// A public instance field creates an instance property
class MyClass1 {
publicInstanceField = 1;
}
// A private instance field creates ???
class MyClass2 {
#privateInstanceField = 2;
}
If we distinguish:
Syntax (how the construct is written in source code)
Semantics (what the construct creates)
In the case of public instance fields, syntax and semantics differ. Are they the same in the case of private fields? Or should a new term be introduced for the semantics?
Private fields don’t create properties at all - in terms of the object “having” something, the closest analog to a private field is the spec’s internal slots. The actual semantics are as if the object was the key in a closed-over WeakMap (per field), and the field’s value is the map value.
Generally I’ve just said “has a private field” and nobody’s been confused, so I’m not sure it needs a different term.
‘Field’ is not a name of the syntax, it’s a name of the semantic element, albeit one not directly exposed in surface syntax. In the current draft, the grammar production covering both private and public fields is named 𝐹𝑖𝑒𝑙𝑑𝐷𝑒𝑓𝑖𝑛𝑖𝑡𝑖𝑜𝑛 and there is an abstract operation named DefineField, which operates on ClassFieldDefinition abstract records. If ‘field’ referred only to the syntax, the grammar production would be named simply 𝐹𝑖𝑒𝑙𝑑, while the abstract operation would be named something else entirely. There is also the PrivateElement abstract record whose, well, field named [[Kind]] contains a member of an abstract enumeration, of which one possible value is 𝖿𝗂𝖾𝗅𝖽.
Generally I’ve just said “has a private field” and nobody’s been confused, so I’m not sure it needs a different term.
Sure, that works. I was mainly asking because a public field does not create any kind of field (it creates a property). So there are different terms for syntax and semantics here.
The actual semantics are as if the object was the key in a closed-over WeakMap (per field), and the field’s value is the map value.
A public field does create a field - its just only observable because it creates a property during construction.
I mean by “closed-over” that it’s like it’s in a closure; the WeakMap itself isn’t visible outside the class (i was describing how you’d implement private field semantics with JavaScript)

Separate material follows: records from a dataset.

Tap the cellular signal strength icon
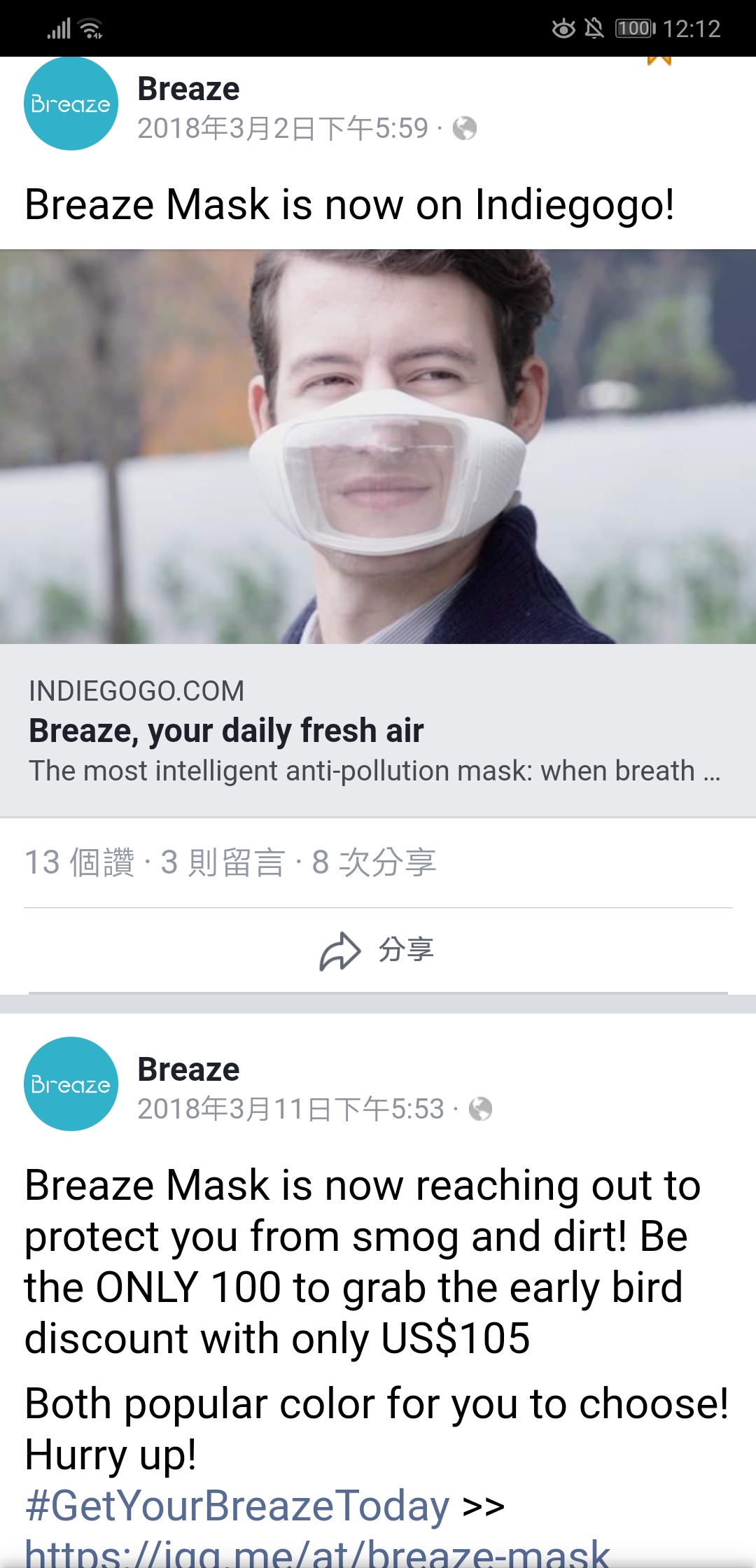Viewport: 756px width, 1568px height. point(59,29)
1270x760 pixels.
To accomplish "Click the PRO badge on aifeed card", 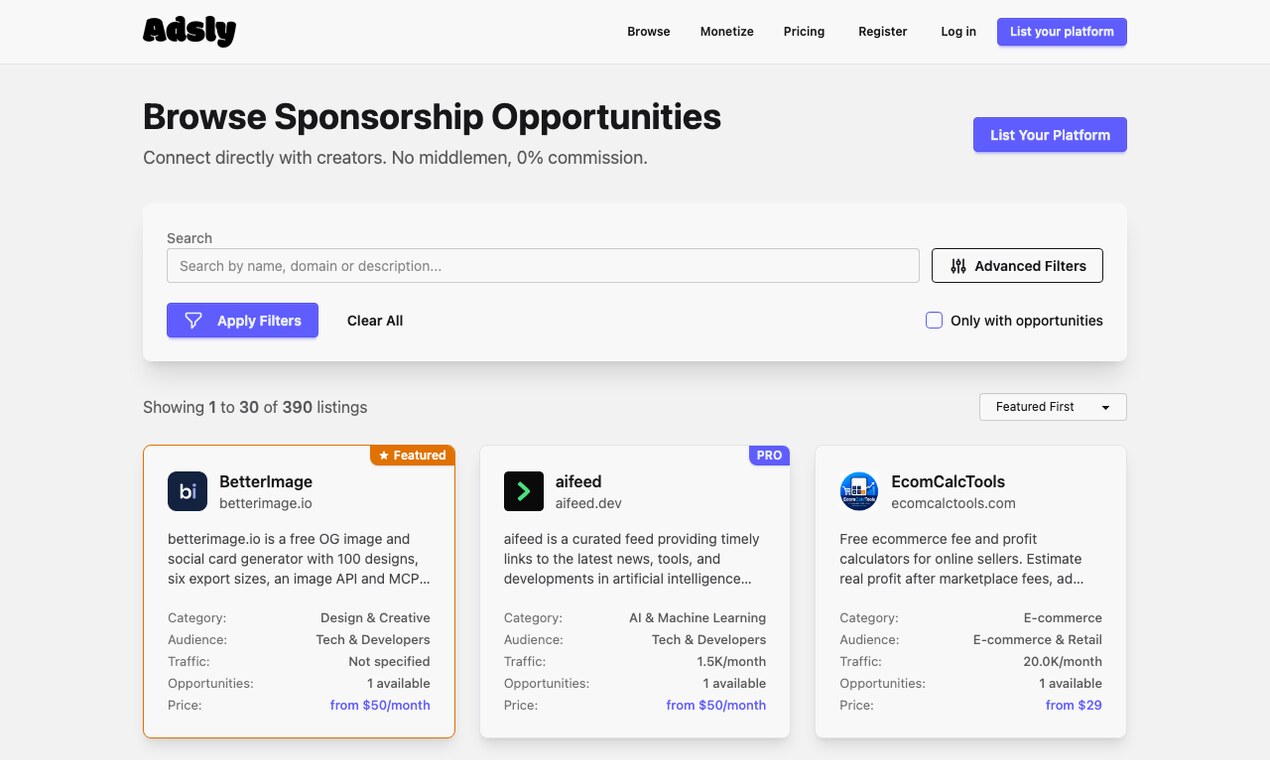I will pyautogui.click(x=769, y=455).
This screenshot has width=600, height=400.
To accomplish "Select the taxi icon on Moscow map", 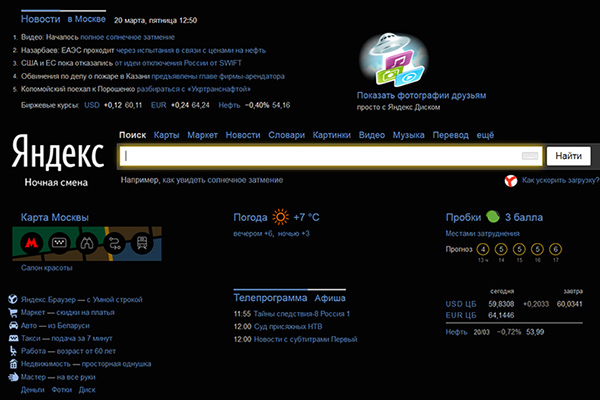I will click(x=59, y=243).
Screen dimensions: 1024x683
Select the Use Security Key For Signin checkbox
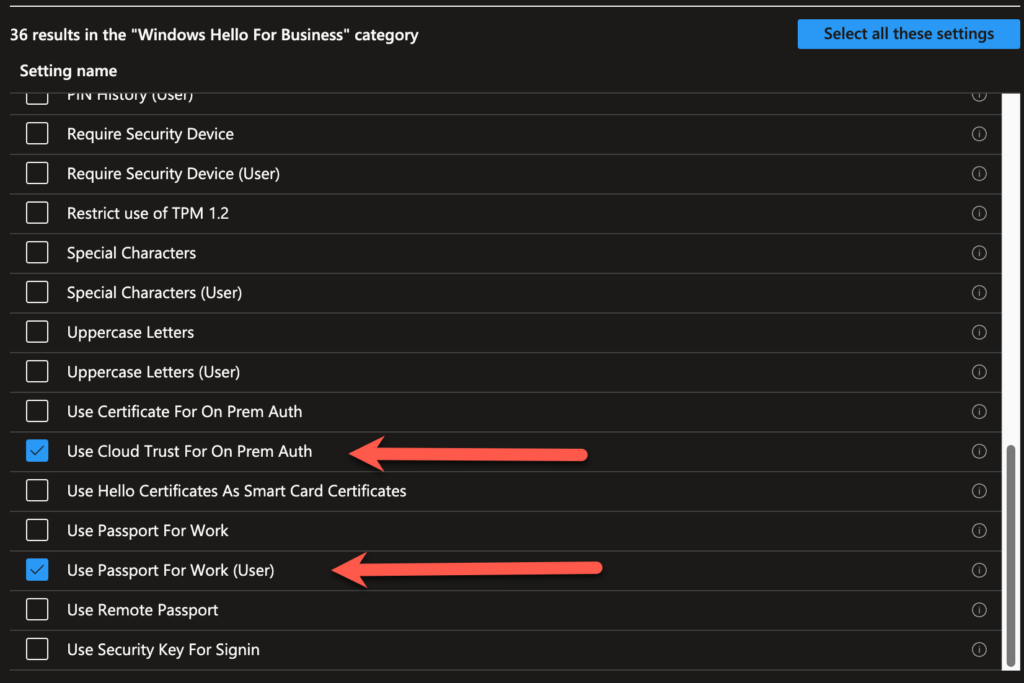tap(36, 649)
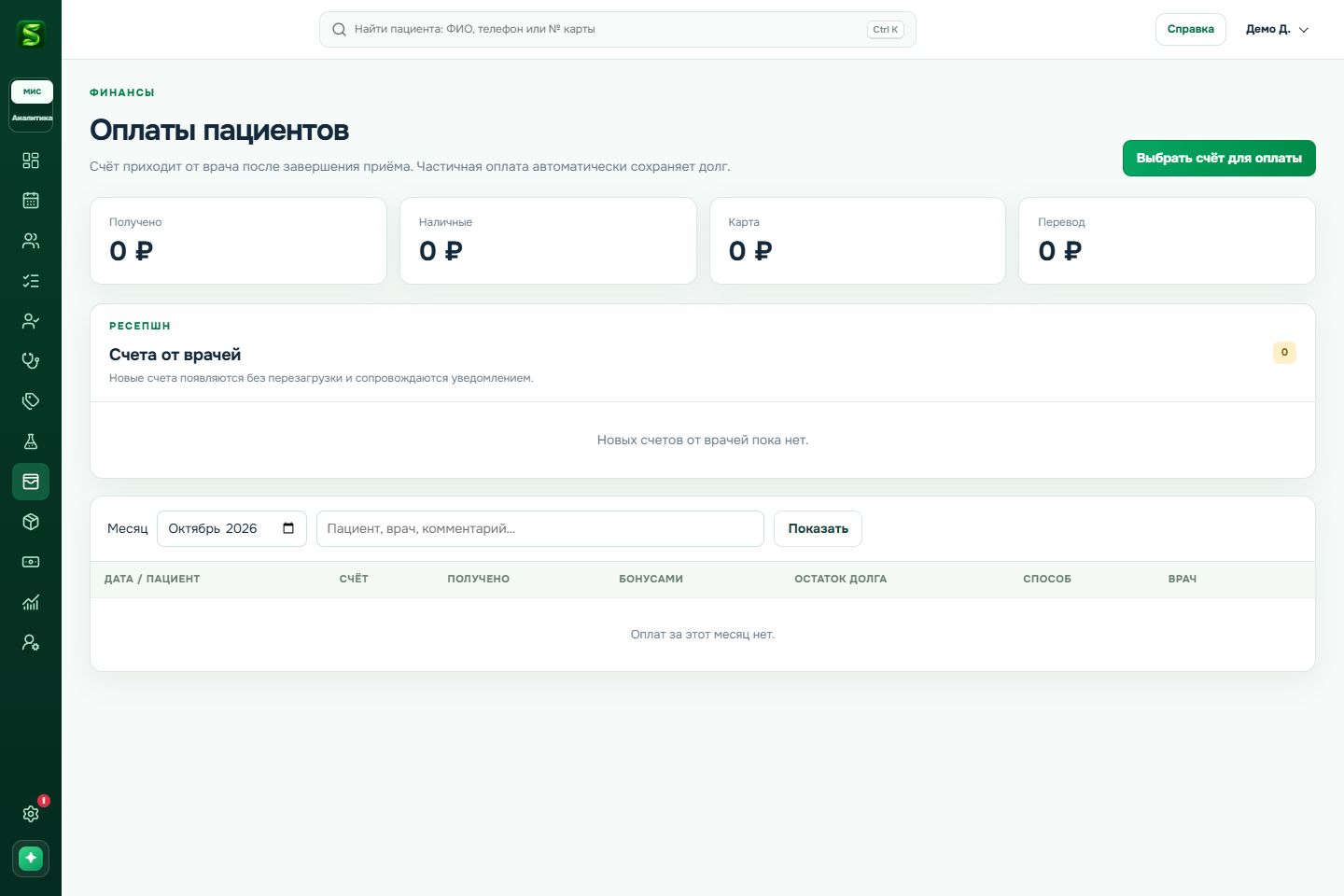Expand the Демо Д. user menu
The image size is (1344, 896).
pyautogui.click(x=1277, y=29)
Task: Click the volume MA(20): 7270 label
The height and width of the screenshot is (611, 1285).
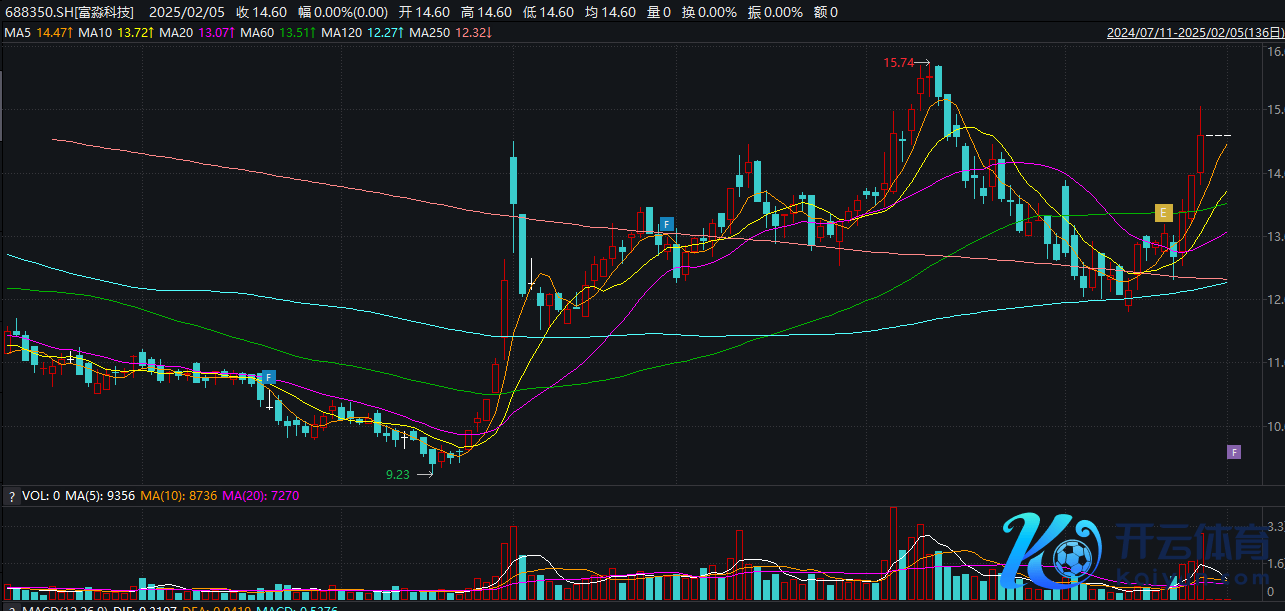Action: [x=261, y=495]
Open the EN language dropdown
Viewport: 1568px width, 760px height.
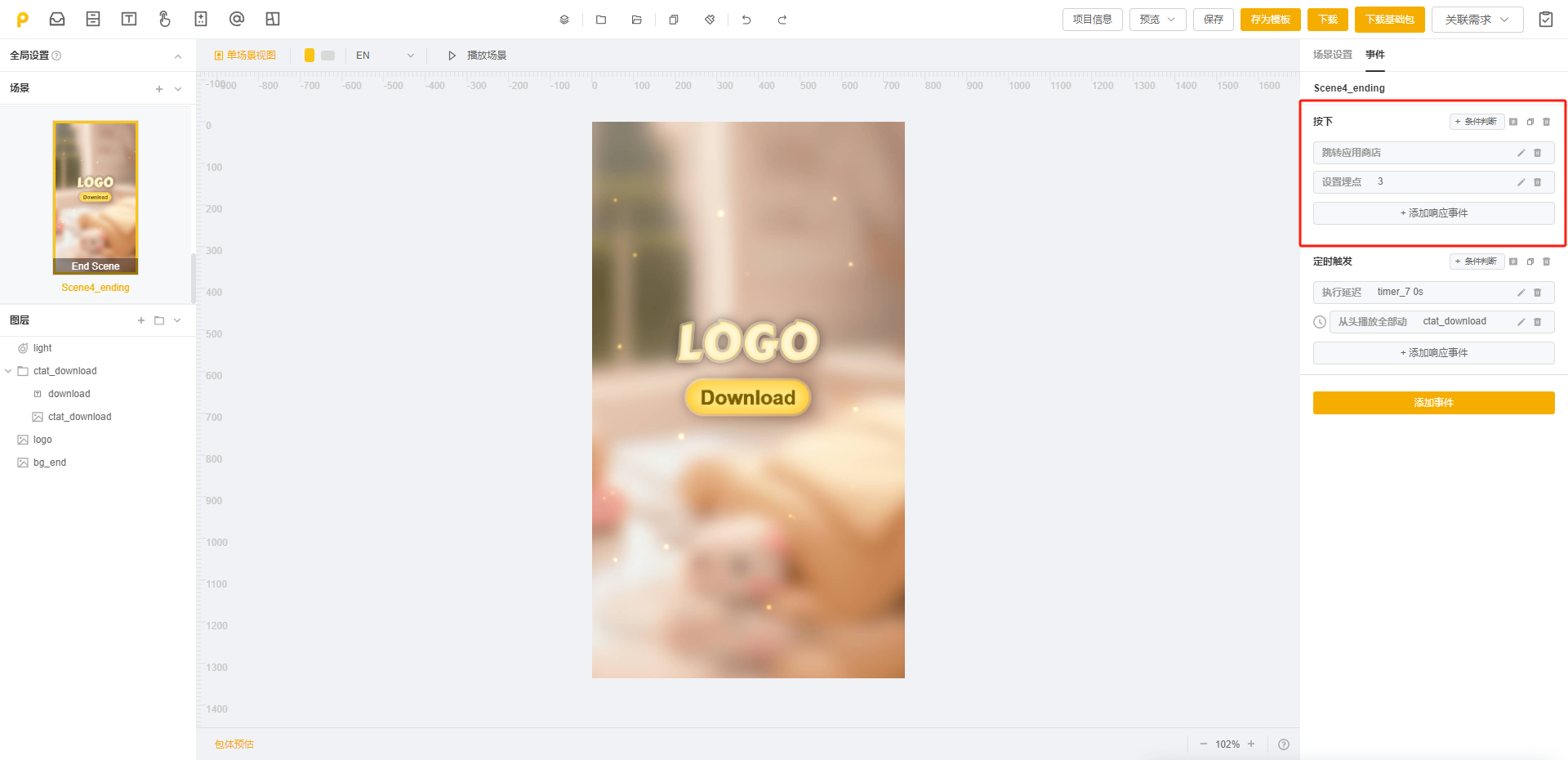coord(385,56)
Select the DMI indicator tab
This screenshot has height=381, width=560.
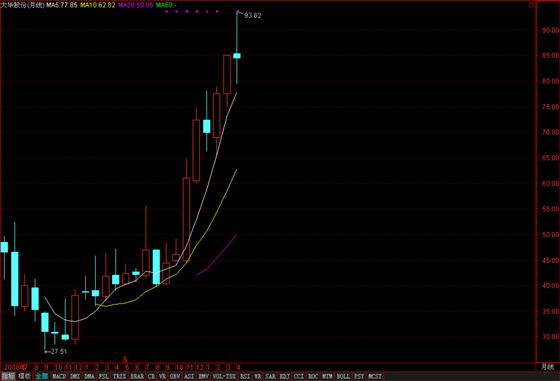coord(75,376)
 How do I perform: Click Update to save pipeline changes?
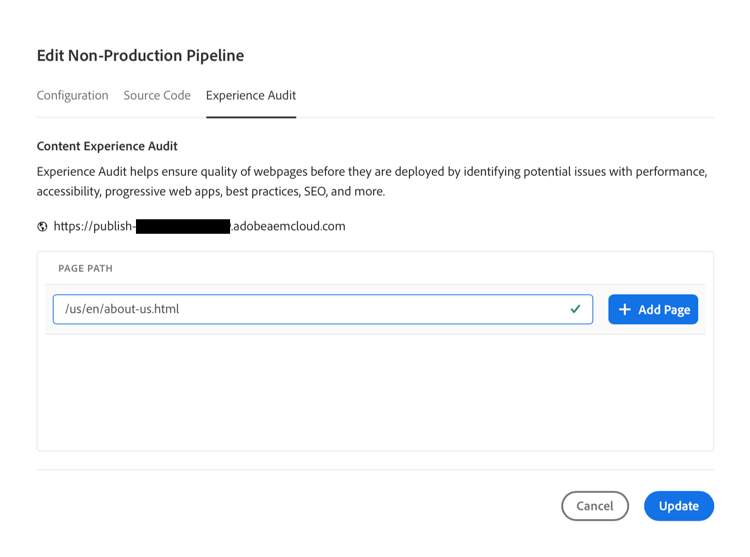[678, 506]
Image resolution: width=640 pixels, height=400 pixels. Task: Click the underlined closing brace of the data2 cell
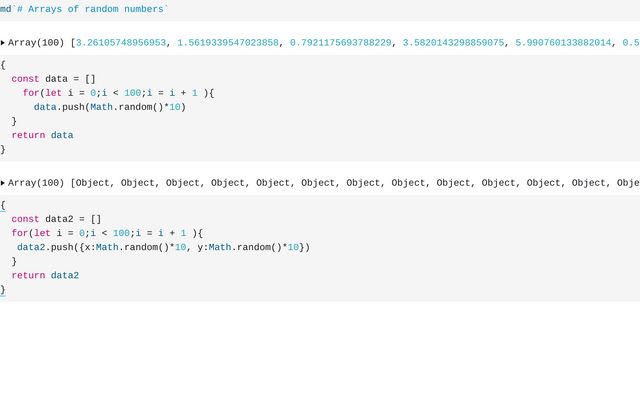coord(3,290)
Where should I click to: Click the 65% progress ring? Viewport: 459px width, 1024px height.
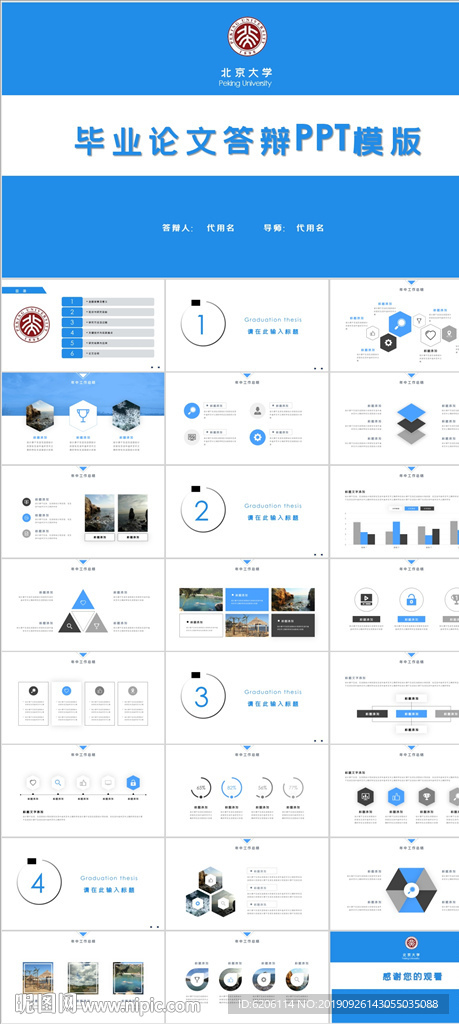pyautogui.click(x=201, y=788)
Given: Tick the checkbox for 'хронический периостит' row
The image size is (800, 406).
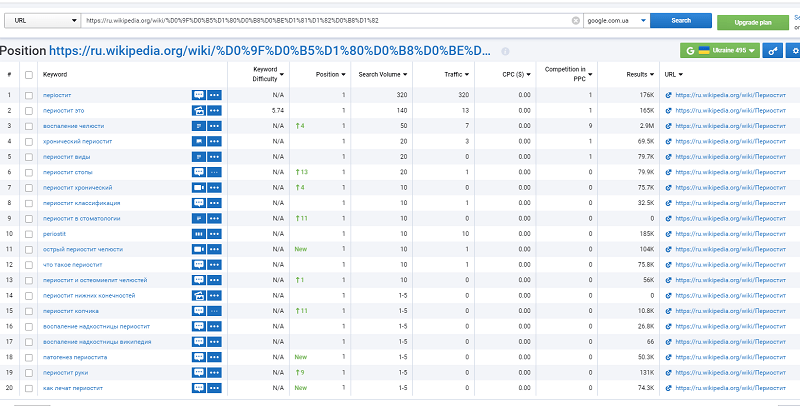Looking at the screenshot, I should point(29,141).
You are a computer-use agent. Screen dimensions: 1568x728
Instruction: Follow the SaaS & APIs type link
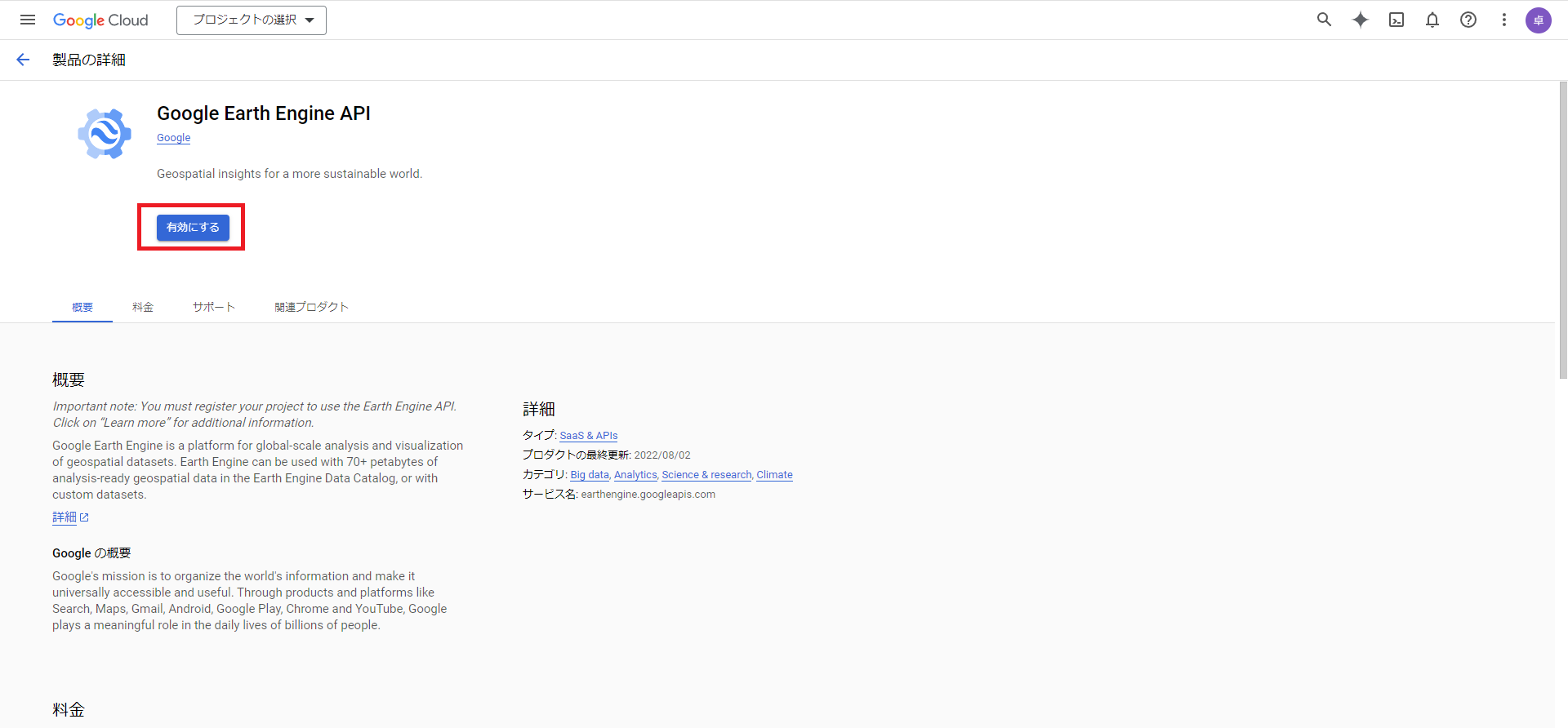tap(588, 436)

A public field does create a field - its just only observable because it creates a property during construction.
Right. That’s what I got wrong, terminology-wise (setting up a class vs. instantiating it). Thanks for clarifying!
For explaining how instantiating private fields works, I’d stick with how the spec defines it. I’d also mention using WeakMaps to implement it manually in JavaScript.